Energy certificate for Mallorca (cerficado de eficencia energética)

Initial Situation

Since 2002, there has been an EU directive that requires owners of new buildings to obtain an energy certificate for their property (2002/91/EU). The directive aimed to improve the energy balance of buildings through optimal thermal insulation. In 2010, the EU directive of 19 May 2010 on the overall energy efficiency of buildings (recast) was introduced, replacing the previous directive 2002/91/EC.

In Germany, the amended Energy Saving Ordinance (EnEV 2014), which came into effect on 1 May 2014, further tightened the energy certificate requirement.

Legal Regulation in Spain

The EU directive 2002/91/EU was implemented in Spain in 2007 (RD 47/2007), introducing for the first time the energy certificate (certificado de eficiencia energética), which generally applied only to newly constructed buildings.

On 1 June 2013, a royal decree (RD 235/2013) came into effect in Spain, transposing the amended EU directive 2010/31/EU into Spanish law. This new legal regulation now also included the obligation to obtain an energy certificate for existing properties, in addition to new buildings. The main objective was for all newly constructed buildings to have zero energy consumption by 31 December 2020.

The energy certificate must be presented at the latest when a property is offered for sale or rental. It is not sufficient to provide it only at the conclusion of a purchase or rental agreement. This regulation may not seem entirely logical, as even an owner who has no intention of selling or renting should be encouraged to prioritize energy efficiency.

Content of the Law

The basic idea of the law is to establish comparable regulations for properties as already exist for refrigerators and televisions, namely, the introduction of energy efficiency classes from A to G. This initially seems reasonable, as reducing energy consumption should remain the primary goal, and consumers (including buyers and tenants) are provided with objective data that highlight the energy consumption of their desired property.

Only a few properties are exempt from the obligation to obtain an energy certificate. These include historically protected buildings, churches and cathedrals, agricultural buildings, and apartments with a usable area of less than 50 square meters.

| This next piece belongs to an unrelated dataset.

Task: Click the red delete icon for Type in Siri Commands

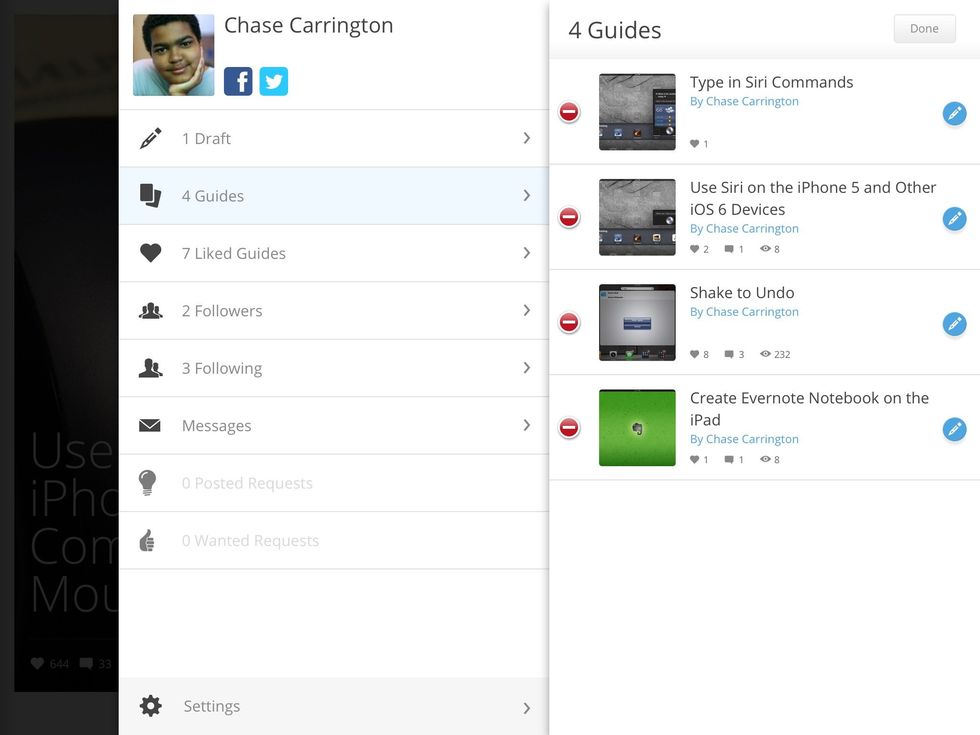Action: click(569, 112)
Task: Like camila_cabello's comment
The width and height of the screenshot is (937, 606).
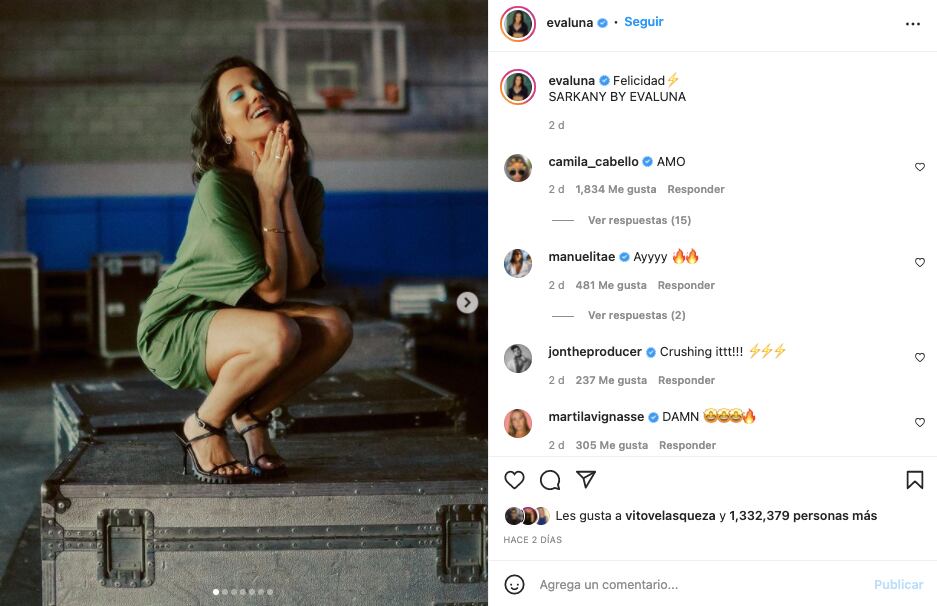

To obtain an energy certificate, the owner/landlord must have their house or apartment inspected by an authorized technician (architect or engineer) for the following aspects: insulation, ventilation, orientation/location, ventilation system, existence of solar heating, sun protection, heating system, air conditioning, and lighting.

As a result of this examination, the property will be assigned an efficiency rating between A and G. In addition, the expert will provide non-binding recommendations for optimizing energy consumption. The costs, at around €100 (depending on the property’s size), are quite manageable. There is, therefore, no reason to avoid this legal obligation, especially considering the potential for significantly higher fines.

The energy certificate is considered “obtained” once it is registered in the specially created register of the competent authority. In Mallorca, this can only be done online since 28 April 2018, through the following link: This authority also issues the energy label with its corresponding category. The certificate is valid for ten years.

Responsibility in the Balearic Islands

The implementation of the legal regulation was delegated to the individual regions (Comunidades Autónomas; CCAA), which had to create the necessary bureaucratic conditions. On the Balearic Islands, the responsibility lies with the General Directorate for Industry and Energy (Dirección General de Industria y Energía).

After some initial difficulties, practical implementation is now smooth. The regional government has compiled all the necessary information on its website (, including a list of all registered assessors. This website also provides access to the public register, allowing every citizen to verify whether a particular building has an energy certificate or not.

While this new legal regulation is a justified and earnest attempt to achieve energy savings in real estate, it must be noted that the purchase of a property is guided by different criteria than the purchase of a television or refrigerator. In the latter case, buyers can indeed make energy consumption a basis for their purchase decision, prompting manufacturers to focus on high energy efficiency or risk accepting price reductions.

No matter how many laws are enacted, the purchase of a property is not primarily determined by its energy efficiency. Other decision criteria play a crucial role, and it is questionable whether the old real estate saying “location, location, location” can be changed by laws.

Another disadvantage of the legal regulation is that it only makes determinations without establishing minimum criteria for energy consumption. It merely observes the situation without setting minimum standards for energy consumption.

This is a machine translation of the German article.